▶ SUPPLIED DATA:

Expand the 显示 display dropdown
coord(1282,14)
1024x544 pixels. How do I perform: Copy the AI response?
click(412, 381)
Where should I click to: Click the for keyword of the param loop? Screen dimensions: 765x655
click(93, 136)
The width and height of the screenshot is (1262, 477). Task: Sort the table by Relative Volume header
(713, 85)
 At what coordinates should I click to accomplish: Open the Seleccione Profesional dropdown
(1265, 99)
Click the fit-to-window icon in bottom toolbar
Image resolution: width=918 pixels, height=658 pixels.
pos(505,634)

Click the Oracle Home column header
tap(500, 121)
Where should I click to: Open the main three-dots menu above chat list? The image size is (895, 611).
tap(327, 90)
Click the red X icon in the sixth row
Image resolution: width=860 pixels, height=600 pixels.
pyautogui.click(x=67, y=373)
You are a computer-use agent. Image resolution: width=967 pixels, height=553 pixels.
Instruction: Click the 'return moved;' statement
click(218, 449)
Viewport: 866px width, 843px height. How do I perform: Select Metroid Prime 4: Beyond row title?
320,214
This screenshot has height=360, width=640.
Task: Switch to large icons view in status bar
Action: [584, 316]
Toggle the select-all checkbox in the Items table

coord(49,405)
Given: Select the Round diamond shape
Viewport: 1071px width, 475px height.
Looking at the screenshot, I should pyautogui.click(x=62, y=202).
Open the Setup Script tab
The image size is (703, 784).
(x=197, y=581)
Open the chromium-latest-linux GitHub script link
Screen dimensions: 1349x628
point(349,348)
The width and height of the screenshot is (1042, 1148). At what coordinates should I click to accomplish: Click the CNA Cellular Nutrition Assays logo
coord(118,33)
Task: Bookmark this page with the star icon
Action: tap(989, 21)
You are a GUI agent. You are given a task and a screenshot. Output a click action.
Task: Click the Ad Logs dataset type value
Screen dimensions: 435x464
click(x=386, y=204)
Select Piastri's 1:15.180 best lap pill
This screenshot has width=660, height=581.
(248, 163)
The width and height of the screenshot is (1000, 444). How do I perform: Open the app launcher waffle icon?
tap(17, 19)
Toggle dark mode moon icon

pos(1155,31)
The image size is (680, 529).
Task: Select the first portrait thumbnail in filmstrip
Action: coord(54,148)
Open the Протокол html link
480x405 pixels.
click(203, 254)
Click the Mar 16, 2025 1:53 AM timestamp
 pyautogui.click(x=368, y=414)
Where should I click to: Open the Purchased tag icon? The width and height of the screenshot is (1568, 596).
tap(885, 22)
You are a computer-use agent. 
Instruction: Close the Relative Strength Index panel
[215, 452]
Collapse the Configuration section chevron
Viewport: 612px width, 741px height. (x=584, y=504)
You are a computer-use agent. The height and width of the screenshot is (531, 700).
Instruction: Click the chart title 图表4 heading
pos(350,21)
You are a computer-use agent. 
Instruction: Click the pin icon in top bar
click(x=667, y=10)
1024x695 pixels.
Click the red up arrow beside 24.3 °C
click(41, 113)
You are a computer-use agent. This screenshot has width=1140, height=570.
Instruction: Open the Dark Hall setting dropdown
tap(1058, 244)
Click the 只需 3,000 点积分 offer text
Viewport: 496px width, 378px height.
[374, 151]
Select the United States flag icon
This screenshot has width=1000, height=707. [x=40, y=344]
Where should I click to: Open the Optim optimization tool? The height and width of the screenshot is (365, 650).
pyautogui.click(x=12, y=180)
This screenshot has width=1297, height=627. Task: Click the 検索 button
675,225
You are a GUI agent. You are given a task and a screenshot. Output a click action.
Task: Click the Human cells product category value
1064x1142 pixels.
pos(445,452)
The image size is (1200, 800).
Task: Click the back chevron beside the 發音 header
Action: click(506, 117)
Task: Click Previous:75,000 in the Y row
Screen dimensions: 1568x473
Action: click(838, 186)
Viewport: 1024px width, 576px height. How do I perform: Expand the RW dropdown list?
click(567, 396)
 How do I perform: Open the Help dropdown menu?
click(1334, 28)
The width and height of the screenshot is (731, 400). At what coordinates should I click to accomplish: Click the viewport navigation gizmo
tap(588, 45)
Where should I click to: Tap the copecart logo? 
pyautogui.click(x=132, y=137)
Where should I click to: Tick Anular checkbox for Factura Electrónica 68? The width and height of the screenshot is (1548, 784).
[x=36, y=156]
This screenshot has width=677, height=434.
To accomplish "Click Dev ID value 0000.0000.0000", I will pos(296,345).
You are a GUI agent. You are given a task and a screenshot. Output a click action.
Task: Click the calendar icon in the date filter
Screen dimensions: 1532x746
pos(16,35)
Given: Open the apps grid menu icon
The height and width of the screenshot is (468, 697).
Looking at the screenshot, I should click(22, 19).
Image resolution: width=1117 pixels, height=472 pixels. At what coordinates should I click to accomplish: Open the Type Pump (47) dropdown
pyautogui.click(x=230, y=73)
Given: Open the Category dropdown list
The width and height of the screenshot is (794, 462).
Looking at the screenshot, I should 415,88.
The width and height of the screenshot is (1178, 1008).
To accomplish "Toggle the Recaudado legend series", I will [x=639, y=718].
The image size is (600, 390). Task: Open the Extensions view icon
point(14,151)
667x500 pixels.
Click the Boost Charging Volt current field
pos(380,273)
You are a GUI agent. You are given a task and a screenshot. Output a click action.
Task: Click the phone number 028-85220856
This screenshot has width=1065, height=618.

▶ AIM OF THE EXERCISE: Please reproduce the line containing "Task: Click the phone number 028-85220856" and each line after it to the end of the listing, exactly, with nothing added or left out.

▶ RESPONSE:
Task: Click the phone number 028-85220856
This screenshot has width=1065, height=618.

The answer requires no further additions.